I mean like the criminal kind.
In the past, I have been what laymen commonly refer to as a “Goody-Two Shoes.” Or, as my more technical-speaking sister called me, a “Goody-Goody.” (I never saw the insult in this statement, which is a defining characteristic of the Goody-Two Shoes species.)
But, as I’ve said before, college changes you.
It gives rise to crimes of desperation. Sheer desperation.
I mean, there’s no thrill or glamour in stealing toilet paper.
Sometimes, it’s just kind of necessary.
Coming out of class today, I saw my friend, Lydia. I ran up behind her and tapped her on the shoulder.
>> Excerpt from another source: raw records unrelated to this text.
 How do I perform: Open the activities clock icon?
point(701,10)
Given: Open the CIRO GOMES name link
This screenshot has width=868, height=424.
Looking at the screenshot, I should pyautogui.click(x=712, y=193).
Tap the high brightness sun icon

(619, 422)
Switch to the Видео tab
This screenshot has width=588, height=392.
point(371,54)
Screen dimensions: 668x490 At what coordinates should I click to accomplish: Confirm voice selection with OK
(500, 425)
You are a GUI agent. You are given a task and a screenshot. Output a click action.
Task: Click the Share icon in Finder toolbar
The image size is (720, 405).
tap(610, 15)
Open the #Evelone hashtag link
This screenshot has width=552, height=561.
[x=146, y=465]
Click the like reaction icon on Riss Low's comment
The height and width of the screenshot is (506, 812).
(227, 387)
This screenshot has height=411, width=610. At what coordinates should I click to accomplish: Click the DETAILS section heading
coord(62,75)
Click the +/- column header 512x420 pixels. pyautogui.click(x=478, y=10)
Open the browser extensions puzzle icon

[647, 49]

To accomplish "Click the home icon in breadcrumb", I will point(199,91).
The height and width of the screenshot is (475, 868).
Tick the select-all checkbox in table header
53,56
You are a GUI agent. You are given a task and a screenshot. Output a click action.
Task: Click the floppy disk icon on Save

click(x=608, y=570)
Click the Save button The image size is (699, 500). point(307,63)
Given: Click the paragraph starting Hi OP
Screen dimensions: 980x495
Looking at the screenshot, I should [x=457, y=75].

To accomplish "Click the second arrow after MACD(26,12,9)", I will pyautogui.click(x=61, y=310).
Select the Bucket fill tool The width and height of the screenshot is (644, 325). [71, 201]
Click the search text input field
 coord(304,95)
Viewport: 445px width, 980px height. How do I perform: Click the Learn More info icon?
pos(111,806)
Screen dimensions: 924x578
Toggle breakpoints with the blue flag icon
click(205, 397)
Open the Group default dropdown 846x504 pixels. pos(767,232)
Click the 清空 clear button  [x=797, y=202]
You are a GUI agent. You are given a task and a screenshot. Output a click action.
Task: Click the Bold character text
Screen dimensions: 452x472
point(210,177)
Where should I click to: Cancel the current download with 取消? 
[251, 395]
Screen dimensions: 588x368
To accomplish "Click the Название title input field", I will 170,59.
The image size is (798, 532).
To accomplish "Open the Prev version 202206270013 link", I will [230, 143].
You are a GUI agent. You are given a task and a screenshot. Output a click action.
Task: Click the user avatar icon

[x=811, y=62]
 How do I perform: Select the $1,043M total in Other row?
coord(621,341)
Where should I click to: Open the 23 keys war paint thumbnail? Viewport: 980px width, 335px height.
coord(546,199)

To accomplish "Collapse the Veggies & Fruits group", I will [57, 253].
“Hi,” she said, taking out her earphones. “I’m going to the PAC to steal some toilet paper.”
That’s the thing about Lydia. It doesn’t matter whether she is watching Netflix or planning murder. She will tell you exactly what she is doing in the same frank, outright manner.
“Oh.” I looked up at the building. “I’ll go with you.” We live in the same dorm building. I figured we could walk back together after stealing a roll or two.
But Lydia was a woman on a mission.
We went to. Every. Single. Bathroom. In. The. Building.
It isn’t actually that dramatic. There are only three bathrooms, all on the same floor.
And we walked away with only one roll.
My roommate did the same thing once, when we were out of toilet paper. And, to be completely honest, I have, too. (Fine. I’ve been an accessory twice and perpetrator once.)
Still, if the punishment fits the crime, I cannot imagine we would have a harsh sentence.
It reminds me of a case in New York where a man was found guilty of stealing a loaf of bread. The judge fined everyone in the courtroom for living in a city where a man had to steal a loaf of bread, then gave the collected money to the man.
Though, thankfully, we’re not starving. Thanks to mandatory, pre-paid meal plans, we feast like kings on greasy cafeteria food.
We just need something to clean up with.